# [EXERCISE AIM]
Please print every line from the one containing "July 2013 (31, 1863)" through the last line of the records below, exactly as written and nothing more.

== DATASET RECORDS

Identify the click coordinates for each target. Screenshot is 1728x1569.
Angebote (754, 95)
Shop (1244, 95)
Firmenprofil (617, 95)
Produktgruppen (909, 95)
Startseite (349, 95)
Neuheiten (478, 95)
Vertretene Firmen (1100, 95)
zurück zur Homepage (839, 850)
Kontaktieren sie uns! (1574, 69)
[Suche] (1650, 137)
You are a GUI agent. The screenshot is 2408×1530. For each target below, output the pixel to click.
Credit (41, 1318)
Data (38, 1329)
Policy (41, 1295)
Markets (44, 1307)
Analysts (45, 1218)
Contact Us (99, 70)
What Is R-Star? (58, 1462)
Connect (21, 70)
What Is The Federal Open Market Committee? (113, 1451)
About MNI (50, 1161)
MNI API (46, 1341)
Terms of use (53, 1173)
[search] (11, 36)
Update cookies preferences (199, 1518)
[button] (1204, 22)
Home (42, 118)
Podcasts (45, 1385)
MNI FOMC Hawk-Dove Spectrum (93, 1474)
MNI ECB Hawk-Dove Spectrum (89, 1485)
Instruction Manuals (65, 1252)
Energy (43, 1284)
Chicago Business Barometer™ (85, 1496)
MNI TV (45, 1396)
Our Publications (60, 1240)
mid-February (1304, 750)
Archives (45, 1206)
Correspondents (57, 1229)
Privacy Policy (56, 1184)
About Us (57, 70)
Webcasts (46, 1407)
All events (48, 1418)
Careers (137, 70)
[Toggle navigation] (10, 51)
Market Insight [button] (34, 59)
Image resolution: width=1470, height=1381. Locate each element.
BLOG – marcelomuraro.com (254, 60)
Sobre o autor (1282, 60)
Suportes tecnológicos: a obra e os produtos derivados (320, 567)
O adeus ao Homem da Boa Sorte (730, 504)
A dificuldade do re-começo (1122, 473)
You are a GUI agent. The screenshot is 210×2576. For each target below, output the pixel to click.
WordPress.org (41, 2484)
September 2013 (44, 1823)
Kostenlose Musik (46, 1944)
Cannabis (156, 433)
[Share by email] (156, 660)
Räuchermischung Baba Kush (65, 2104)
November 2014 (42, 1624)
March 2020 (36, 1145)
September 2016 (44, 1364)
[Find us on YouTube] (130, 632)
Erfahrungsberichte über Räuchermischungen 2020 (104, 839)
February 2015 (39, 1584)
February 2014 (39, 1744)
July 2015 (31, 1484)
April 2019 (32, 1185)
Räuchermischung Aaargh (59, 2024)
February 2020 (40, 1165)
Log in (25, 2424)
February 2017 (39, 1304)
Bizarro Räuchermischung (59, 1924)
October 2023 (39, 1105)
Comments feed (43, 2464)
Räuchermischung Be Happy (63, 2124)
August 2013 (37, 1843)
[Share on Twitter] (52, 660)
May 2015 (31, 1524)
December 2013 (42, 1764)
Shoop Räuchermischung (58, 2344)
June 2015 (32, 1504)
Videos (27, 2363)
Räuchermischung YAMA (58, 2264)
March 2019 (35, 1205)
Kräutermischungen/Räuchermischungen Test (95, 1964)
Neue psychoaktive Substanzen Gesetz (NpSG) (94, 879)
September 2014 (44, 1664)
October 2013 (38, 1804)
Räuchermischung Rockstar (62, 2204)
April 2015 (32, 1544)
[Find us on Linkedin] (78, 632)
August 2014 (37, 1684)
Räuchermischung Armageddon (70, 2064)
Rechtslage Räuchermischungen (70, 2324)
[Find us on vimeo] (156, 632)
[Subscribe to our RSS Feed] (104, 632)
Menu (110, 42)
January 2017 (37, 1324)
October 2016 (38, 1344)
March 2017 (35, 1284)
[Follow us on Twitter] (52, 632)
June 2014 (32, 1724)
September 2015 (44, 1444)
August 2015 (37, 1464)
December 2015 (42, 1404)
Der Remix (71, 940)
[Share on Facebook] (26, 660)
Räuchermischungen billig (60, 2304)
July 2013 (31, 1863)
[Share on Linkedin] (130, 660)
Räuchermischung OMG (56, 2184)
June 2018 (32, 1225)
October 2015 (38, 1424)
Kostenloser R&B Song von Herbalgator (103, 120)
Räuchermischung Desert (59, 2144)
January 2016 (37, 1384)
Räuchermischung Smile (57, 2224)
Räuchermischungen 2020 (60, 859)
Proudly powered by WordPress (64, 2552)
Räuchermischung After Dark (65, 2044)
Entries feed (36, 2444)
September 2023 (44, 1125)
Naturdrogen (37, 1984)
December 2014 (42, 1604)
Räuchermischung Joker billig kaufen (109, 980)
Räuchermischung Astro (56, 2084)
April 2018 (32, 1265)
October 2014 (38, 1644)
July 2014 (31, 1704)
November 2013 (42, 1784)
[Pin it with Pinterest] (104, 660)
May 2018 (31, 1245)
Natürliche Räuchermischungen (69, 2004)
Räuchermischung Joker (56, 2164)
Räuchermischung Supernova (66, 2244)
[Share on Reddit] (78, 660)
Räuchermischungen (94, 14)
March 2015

====

# [TASK OUTPUT]
July 2013 (31, 1863)
[Share on Linkedin] (130, 660)
Räuchermischung OMG (56, 2184)
June 2018 (32, 1225)
October 2015 (38, 1424)
Kostenloser R&B Song von Herbalgator (103, 120)
Räuchermischung Desert (59, 2144)
January 2016 (37, 1384)
Räuchermischung Smile (57, 2224)
Räuchermischungen 2020 (60, 859)
Proudly powered by WordPress (64, 2552)
Räuchermischung After Dark (65, 2044)
Entries feed (36, 2444)
September 2023 (44, 1125)
Naturdrogen (37, 1984)
December 2014 (42, 1604)
Räuchermischung Joker billig kaufen (109, 980)
Räuchermischung Astro (56, 2084)
April 2018 (32, 1265)
October 2014 (38, 1644)
July 2014 (31, 1704)
November 2013 (42, 1784)
[Pin it with Pinterest] (104, 660)
May 2018 (31, 1245)
Natürliche Räuchermischungen (69, 2004)
Räuchermischung Joker (56, 2164)
Räuchermischung Supernova (66, 2244)
[Share on Reddit] (78, 660)
Räuchermischungen (94, 14)
March 2015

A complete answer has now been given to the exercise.